Once upon a time, back in the ancient history of the Internet–before the 1990s–domain names were carefully controlled and regulated. A single organization controlled each top level domain. If you wanted a domain name, you had to meet their requirements.

Often the policies enforced were quite picky. If you wanted a .uk domain name, you were required to actually be in the UK, for example. If you wanted a .org domain, you were required to be a non-profit organization. To be in .net, you were expected to be a network access provider or ISP.

A lot of people disliked the bureaucracy involved in domain registration, and objected to the fees charged. And so it was decided that the domain name system would be opened up. There would be many domain registrars for each major top level domain, all competing to give the best price and service. Anyone would be able to register a domain, with minimal bureaucracy. Domains would be bought, sold and transferred in a perfect Free Market.
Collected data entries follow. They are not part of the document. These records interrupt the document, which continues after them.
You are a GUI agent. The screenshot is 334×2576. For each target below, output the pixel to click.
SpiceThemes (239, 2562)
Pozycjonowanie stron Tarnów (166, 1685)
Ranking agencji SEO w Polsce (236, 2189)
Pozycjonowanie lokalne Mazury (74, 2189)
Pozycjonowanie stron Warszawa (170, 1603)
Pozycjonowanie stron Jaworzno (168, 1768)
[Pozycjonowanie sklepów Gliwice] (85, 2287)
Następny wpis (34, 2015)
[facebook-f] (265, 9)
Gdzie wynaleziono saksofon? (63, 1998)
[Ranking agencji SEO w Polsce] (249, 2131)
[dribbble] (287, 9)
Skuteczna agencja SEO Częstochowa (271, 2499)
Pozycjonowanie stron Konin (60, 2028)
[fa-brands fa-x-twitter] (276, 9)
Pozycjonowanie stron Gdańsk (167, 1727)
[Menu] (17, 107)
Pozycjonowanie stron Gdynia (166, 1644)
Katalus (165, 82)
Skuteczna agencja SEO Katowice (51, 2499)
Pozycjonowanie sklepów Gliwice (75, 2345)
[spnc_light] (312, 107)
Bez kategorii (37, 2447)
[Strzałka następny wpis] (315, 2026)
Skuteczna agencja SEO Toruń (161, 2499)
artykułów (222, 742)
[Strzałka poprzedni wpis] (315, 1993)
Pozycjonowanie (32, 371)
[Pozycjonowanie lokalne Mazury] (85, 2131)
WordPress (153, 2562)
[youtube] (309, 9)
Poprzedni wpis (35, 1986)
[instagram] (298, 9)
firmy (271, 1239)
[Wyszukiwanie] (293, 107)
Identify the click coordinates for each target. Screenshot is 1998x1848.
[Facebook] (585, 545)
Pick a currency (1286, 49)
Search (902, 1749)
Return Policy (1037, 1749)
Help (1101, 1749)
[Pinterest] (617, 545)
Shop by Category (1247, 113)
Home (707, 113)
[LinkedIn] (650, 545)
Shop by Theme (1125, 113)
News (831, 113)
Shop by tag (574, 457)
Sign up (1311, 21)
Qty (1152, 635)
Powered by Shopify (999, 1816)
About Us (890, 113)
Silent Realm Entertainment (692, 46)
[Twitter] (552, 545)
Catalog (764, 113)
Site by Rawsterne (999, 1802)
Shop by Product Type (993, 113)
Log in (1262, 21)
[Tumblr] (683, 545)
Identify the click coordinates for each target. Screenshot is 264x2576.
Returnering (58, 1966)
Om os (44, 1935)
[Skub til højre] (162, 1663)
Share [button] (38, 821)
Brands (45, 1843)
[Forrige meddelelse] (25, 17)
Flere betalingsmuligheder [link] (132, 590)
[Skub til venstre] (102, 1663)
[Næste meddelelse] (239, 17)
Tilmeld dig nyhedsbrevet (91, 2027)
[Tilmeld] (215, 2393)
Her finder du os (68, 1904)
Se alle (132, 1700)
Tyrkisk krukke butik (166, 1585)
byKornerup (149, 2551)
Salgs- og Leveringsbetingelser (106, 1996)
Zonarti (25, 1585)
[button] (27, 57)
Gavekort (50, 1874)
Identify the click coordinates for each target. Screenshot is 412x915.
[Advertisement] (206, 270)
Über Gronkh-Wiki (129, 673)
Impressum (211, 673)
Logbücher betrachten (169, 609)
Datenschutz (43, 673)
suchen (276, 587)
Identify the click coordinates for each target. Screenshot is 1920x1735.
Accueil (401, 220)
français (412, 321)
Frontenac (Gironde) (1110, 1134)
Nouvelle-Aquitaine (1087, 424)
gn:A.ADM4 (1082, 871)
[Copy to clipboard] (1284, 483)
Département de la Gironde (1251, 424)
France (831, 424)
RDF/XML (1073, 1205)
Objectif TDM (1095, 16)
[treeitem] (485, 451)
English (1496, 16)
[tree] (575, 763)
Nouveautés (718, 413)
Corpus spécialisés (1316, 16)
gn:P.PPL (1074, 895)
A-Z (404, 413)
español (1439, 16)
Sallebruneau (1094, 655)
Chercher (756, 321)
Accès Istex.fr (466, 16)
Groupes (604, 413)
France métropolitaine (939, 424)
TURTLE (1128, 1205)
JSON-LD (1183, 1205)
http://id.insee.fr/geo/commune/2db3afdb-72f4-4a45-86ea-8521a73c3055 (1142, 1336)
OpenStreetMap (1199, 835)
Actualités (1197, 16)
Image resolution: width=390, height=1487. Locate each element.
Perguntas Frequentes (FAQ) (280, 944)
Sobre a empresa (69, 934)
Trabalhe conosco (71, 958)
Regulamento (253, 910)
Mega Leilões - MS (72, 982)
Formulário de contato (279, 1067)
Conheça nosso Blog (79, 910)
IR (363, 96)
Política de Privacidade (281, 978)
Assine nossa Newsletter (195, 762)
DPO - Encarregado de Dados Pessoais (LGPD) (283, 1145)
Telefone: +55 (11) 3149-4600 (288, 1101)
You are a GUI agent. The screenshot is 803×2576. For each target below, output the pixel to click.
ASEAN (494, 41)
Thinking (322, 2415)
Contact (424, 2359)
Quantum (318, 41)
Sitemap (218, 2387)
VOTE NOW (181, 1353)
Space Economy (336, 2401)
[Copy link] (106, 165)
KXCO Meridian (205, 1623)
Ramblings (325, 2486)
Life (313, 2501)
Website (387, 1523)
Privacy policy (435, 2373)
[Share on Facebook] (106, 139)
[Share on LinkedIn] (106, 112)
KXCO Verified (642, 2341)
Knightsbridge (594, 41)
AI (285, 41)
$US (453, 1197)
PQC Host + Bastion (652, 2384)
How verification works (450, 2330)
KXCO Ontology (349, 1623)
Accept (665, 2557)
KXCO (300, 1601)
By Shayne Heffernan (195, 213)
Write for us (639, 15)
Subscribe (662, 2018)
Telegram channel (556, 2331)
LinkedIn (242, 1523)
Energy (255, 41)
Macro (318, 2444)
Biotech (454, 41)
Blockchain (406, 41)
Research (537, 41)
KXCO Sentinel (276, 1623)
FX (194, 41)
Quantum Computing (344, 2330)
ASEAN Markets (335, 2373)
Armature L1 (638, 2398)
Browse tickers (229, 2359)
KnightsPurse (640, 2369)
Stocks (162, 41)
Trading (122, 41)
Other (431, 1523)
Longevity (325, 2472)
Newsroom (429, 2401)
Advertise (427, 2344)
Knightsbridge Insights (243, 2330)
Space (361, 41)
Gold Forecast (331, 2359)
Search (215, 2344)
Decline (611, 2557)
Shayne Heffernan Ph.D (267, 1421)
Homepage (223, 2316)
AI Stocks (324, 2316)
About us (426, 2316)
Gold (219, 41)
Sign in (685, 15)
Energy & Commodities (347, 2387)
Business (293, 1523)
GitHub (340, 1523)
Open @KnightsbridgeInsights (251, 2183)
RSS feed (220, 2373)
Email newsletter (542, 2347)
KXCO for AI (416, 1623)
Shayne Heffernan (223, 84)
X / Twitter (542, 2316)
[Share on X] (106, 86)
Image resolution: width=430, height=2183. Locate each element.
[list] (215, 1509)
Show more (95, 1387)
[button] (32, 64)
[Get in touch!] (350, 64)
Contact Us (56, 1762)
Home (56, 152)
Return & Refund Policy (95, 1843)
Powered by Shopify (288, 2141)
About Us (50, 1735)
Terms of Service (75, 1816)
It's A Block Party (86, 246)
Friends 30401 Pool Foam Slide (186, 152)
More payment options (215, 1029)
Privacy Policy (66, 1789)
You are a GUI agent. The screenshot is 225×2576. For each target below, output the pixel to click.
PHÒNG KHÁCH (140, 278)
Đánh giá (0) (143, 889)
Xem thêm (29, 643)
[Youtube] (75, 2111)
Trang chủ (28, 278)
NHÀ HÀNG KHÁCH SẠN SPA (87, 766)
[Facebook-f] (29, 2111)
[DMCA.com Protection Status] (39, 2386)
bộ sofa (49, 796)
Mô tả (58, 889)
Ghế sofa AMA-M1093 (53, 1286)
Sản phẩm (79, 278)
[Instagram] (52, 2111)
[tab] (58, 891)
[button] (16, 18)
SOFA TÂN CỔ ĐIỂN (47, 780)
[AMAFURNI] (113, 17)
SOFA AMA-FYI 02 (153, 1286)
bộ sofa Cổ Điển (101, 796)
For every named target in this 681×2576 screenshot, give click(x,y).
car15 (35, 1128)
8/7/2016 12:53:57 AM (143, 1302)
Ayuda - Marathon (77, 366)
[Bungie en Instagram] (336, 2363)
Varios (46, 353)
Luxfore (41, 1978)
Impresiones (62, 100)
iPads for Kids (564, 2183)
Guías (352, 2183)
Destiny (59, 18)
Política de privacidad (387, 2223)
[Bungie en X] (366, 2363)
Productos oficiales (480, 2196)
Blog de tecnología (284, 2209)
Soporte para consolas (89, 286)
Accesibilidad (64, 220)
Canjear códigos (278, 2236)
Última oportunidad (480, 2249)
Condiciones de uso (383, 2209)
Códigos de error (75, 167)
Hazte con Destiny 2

At first, things looked good. The cost of registering a domain dropped rapidly. Rather than having to fax paperwork around and get signed documents from company directors, you could just register online with a credit card for whatever domain you wanted.

However, it quickly became clear that domains could have value. A small proportion of Internet users (around 5-10%) don’t seem to understand search engines or bookmarks. They find things by guessing domain names and typing them in. As a result, people found that domain names an idiot would guess first ended up with traffic, purely by existing. Suddenly instead of having to advertise your web site, you could buy a domain name that people would randomly visit anyway, and get instant traffic with no work required.

Domains like “sex.com”, “computers.com” and “cars.com” suddenly became very valuable, changing hands for large amounts of money. Some people weren’t very happy about it, but still, there was nothing wrong with it really.

Unfortunately, there were headline stories of domain names changing hands for millions of dollars. And suddenly, there was a gold rush. Everyone with a modem hurriedly registered every domain name they could think about.

This was a major pain. If you wanted to set up a web site, it became almost impossible to find a simple domain name that hadn’t been registered already. Almost all of them were unused, just a whois entry and nothing more, but if you approached the owner their eyes would light up with dollar signs and they’d demand extortionate rates for their “valuable property”.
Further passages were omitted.